** Exercise input follows **
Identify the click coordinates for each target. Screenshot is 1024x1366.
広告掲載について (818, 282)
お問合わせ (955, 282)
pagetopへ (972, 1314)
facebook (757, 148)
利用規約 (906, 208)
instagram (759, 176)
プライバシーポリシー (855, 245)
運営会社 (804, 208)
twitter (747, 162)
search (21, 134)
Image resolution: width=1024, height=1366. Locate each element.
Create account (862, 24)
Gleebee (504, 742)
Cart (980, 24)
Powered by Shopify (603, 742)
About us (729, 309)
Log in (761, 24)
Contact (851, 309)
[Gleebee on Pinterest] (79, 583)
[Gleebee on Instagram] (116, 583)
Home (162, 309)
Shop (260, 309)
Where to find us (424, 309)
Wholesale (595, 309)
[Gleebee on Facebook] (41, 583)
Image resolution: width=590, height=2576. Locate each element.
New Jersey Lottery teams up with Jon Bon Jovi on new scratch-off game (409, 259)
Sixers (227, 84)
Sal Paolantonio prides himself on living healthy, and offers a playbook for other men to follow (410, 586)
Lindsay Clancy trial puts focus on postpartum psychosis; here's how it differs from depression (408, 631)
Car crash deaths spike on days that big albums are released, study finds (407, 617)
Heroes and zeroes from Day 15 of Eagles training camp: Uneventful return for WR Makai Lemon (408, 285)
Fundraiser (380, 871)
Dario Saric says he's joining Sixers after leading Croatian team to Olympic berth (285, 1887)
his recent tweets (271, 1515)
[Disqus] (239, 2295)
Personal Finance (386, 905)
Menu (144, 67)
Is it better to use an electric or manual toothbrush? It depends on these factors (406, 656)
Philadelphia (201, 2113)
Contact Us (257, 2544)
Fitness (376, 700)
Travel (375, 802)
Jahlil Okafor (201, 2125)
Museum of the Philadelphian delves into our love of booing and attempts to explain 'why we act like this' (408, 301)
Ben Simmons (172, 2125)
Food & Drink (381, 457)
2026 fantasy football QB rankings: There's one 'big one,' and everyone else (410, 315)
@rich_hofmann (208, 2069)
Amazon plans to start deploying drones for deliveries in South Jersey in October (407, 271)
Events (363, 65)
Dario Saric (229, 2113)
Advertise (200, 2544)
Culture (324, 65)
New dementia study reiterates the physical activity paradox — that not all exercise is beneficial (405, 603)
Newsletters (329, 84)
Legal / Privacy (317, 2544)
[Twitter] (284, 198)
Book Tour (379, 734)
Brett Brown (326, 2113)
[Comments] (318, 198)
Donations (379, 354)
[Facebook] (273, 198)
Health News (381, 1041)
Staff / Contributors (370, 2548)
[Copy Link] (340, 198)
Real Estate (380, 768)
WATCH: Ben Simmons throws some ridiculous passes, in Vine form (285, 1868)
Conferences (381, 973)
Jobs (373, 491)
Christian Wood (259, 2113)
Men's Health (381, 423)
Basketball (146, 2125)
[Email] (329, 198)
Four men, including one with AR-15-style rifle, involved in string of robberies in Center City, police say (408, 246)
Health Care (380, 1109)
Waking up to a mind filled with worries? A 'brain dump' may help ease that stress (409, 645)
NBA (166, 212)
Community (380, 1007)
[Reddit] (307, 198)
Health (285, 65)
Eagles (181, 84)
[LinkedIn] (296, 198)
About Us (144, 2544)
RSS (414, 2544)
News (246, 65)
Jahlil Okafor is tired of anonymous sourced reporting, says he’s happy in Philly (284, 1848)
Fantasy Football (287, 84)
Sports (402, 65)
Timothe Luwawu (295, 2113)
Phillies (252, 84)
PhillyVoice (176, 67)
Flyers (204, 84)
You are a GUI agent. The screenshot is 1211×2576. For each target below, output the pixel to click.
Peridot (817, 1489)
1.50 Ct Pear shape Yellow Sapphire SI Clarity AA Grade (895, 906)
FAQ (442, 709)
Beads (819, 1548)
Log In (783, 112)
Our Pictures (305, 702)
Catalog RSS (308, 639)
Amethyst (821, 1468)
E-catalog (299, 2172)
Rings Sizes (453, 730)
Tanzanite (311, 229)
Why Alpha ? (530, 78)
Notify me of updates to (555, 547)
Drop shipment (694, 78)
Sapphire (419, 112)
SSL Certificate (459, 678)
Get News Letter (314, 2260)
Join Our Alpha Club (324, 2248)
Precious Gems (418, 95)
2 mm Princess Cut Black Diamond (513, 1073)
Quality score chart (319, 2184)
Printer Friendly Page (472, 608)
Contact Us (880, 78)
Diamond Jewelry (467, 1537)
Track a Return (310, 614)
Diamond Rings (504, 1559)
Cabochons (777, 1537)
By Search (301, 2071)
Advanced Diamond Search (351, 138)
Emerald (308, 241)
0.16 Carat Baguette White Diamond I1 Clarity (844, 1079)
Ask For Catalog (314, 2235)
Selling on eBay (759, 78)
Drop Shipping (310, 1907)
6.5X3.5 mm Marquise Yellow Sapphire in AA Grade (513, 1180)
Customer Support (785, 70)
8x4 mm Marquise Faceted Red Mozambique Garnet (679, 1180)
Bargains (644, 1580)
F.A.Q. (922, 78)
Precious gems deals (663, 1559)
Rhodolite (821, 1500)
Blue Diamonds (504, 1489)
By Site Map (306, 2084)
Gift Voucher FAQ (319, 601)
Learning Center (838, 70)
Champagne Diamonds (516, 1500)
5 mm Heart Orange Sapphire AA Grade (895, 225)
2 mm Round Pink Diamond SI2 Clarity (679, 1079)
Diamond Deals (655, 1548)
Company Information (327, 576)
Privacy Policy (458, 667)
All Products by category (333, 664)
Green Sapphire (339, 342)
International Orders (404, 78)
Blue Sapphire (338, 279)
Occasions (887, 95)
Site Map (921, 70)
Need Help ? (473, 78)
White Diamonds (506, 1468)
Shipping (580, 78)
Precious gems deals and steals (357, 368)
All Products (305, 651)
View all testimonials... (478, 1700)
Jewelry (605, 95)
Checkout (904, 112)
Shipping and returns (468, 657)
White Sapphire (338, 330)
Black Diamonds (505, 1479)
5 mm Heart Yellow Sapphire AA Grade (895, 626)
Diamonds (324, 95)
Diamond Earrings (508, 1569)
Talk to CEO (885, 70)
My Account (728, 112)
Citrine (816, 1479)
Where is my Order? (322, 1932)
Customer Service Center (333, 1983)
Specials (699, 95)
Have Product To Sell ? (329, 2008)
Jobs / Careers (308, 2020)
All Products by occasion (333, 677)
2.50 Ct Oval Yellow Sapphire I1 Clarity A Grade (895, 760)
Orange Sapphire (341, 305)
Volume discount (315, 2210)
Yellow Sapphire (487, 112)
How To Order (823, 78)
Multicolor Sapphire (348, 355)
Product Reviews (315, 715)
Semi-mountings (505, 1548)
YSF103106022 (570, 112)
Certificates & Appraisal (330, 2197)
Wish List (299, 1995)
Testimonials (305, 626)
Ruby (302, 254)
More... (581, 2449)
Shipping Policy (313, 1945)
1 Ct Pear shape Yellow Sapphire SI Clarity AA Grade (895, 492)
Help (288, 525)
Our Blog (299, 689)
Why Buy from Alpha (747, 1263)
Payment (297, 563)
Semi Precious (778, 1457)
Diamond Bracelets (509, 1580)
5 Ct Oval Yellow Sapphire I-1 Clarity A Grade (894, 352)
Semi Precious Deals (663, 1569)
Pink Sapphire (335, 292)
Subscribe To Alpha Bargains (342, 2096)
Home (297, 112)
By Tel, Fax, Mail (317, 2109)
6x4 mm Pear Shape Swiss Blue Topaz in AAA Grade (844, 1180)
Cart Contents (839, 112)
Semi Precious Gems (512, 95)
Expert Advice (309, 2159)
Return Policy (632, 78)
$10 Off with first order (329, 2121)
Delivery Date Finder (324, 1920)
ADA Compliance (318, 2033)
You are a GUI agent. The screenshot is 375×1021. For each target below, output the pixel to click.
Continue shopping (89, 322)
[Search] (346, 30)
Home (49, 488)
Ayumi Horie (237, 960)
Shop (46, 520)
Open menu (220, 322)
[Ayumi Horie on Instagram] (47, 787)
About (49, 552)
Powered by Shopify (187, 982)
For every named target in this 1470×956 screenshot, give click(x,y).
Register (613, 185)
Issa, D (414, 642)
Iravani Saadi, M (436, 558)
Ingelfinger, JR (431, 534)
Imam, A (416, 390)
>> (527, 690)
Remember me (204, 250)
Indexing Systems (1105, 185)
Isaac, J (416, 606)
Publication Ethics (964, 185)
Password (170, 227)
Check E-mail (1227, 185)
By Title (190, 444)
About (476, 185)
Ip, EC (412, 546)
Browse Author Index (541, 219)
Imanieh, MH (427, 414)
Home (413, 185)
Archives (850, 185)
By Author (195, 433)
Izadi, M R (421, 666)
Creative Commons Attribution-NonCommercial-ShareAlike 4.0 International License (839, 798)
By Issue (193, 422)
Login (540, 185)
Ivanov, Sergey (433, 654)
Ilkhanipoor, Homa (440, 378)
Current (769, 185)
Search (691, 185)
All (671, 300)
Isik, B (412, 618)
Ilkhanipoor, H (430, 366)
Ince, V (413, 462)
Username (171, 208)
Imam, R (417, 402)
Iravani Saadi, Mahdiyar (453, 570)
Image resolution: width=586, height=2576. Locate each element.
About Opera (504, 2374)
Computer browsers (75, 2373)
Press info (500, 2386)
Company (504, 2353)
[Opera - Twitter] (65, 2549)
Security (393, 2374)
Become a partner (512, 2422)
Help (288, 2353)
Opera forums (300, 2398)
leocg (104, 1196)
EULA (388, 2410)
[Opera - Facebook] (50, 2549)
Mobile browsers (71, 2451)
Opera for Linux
** End of Exercise input **
• What the task requires
Copy each line of the preceding data that contains the string "output".

• Answer area
You are a GUI agent. The screenshot is 1211×2576. For each target below, output the pixel to click.
You are a GUI agent. The screenshot is 375×1021. For each target below, output the pixel to click.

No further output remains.